— start Stored rows —

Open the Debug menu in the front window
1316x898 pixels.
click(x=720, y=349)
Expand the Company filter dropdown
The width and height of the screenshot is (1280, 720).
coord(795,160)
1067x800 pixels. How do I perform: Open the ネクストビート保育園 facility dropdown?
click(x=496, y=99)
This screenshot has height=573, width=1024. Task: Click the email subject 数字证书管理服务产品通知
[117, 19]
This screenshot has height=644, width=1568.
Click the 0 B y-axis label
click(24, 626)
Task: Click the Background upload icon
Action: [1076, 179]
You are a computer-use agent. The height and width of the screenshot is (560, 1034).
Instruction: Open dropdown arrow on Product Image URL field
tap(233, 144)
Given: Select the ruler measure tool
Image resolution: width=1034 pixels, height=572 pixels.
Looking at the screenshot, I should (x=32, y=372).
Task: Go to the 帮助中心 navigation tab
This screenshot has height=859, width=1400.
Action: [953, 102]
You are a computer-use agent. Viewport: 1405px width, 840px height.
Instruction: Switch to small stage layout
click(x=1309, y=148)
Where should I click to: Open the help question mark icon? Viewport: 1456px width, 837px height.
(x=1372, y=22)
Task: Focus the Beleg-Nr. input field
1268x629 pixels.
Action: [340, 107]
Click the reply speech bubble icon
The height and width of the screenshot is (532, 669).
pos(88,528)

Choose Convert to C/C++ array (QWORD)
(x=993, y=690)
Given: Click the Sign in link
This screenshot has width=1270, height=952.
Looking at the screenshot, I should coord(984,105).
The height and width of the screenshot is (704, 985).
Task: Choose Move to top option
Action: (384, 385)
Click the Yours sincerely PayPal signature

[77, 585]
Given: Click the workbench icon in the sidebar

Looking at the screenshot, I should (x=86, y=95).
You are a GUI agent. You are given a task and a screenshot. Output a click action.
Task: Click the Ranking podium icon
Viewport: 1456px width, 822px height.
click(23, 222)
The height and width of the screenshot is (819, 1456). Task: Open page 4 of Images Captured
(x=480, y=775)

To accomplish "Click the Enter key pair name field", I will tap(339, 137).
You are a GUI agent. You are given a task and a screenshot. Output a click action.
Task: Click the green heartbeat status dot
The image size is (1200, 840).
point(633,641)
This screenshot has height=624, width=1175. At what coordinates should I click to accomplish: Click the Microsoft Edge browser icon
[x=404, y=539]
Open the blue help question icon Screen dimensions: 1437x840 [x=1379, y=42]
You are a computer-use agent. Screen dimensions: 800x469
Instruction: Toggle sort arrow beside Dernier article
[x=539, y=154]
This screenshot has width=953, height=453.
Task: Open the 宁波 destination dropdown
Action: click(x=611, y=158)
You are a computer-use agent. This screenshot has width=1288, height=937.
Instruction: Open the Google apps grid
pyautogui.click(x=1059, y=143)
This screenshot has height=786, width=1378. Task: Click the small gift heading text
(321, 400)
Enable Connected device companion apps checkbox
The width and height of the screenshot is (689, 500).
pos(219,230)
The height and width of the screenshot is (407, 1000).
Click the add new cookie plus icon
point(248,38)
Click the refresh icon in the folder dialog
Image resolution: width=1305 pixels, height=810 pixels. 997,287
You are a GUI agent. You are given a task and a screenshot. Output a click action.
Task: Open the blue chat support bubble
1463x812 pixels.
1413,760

— end Stored rows —

Rewrite the part of the material that opens with the line containing "You are a computer-use agent. This" and closes with the line containing "pos(219,230)", swapping "Google apps grid" for "app launcher menu" and leaving everything else unchanged.

Result of the task:
You are a computer-use agent. This screenshot has width=1288, height=937.
Instruction: Open the app launcher menu
pyautogui.click(x=1059, y=143)
This screenshot has height=786, width=1378. Task: Click the small gift heading text
(321, 400)
Enable Connected device companion apps checkbox
The width and height of the screenshot is (689, 500).
pos(219,230)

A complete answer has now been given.